→ EXERCISE BRIEF
Please state how many lines in the records below contain the word "grid", giving only the number.

#### RAW DATA

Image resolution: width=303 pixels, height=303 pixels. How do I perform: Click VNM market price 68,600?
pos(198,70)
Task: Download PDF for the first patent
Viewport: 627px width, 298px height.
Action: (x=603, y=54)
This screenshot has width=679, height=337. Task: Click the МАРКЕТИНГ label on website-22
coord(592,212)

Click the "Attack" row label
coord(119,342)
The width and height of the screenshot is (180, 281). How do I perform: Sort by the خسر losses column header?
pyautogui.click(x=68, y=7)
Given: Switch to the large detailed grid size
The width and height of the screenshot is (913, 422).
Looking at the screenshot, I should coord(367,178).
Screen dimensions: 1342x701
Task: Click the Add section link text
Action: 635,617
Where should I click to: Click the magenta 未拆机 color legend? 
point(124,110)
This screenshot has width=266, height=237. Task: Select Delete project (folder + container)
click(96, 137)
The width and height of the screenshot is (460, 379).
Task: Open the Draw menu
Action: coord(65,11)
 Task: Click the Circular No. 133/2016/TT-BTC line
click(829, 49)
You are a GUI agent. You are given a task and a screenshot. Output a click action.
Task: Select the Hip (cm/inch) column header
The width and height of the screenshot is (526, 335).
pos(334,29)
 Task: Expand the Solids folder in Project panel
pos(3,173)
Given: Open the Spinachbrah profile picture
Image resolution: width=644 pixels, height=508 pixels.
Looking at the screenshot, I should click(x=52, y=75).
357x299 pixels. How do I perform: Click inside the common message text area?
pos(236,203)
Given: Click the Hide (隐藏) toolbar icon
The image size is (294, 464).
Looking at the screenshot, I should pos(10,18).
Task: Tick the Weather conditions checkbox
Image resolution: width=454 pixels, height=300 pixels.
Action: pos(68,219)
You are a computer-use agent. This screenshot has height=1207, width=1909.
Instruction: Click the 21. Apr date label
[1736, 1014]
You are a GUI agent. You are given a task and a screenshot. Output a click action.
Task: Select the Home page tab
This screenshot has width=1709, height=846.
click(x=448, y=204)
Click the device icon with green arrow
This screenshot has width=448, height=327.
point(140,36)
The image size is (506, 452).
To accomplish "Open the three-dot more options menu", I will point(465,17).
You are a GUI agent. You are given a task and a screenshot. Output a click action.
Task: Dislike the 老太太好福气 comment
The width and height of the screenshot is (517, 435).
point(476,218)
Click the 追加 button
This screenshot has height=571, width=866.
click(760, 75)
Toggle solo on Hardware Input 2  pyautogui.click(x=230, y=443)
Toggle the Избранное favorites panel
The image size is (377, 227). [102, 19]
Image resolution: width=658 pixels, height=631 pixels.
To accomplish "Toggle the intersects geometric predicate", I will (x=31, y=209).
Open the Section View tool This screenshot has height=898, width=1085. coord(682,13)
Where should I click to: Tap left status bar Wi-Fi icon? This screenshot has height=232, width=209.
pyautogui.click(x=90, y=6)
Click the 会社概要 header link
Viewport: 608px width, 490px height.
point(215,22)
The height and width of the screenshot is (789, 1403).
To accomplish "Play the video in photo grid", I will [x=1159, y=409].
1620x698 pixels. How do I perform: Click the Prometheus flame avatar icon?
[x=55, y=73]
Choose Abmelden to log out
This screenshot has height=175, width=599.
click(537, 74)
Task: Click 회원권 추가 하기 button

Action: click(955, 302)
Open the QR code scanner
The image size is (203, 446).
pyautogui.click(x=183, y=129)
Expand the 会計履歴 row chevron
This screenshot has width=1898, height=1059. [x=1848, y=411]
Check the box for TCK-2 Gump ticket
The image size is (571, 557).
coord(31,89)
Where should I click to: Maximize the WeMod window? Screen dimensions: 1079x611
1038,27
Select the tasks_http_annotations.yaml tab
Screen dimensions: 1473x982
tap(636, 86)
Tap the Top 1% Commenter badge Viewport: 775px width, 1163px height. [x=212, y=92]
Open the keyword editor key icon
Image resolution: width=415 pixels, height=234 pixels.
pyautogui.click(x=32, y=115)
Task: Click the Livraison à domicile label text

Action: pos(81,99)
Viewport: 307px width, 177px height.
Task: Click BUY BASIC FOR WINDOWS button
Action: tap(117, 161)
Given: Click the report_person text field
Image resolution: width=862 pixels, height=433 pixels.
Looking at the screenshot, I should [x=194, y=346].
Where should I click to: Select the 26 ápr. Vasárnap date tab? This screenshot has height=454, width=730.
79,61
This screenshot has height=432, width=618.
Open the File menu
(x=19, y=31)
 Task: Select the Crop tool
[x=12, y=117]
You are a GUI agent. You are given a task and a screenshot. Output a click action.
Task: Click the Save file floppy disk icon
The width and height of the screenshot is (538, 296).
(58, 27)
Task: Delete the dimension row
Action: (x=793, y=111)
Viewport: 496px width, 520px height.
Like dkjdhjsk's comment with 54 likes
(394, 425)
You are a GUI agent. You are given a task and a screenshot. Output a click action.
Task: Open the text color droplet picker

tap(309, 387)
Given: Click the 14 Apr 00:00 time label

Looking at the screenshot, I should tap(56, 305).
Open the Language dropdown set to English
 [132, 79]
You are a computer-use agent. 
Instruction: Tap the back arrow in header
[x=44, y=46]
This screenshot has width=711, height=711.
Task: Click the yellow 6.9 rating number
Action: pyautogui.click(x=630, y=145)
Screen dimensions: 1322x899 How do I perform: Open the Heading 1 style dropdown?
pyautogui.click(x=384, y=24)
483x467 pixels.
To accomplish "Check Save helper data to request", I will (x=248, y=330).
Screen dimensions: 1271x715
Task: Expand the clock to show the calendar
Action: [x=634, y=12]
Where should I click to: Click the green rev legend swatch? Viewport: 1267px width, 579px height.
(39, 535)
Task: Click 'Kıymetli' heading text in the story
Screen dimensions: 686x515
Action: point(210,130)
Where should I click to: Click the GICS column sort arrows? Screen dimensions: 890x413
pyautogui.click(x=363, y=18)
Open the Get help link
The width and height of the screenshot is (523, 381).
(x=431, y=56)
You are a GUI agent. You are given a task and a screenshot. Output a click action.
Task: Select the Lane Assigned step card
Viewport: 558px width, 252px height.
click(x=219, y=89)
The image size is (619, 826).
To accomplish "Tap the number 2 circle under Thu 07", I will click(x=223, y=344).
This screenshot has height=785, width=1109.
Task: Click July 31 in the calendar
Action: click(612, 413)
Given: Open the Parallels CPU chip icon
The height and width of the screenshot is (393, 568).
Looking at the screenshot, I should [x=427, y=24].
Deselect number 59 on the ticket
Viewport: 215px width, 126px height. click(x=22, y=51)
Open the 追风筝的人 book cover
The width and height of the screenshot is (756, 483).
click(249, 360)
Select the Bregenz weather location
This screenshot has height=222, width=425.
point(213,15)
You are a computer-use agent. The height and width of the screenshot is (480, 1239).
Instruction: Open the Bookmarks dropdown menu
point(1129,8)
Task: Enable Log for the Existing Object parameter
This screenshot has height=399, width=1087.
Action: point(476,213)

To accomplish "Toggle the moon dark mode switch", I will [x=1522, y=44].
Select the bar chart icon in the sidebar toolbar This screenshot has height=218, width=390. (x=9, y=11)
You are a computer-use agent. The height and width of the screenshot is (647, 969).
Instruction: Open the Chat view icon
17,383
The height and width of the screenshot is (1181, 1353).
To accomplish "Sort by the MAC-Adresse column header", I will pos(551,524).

########

→ RESPONSE AREA
2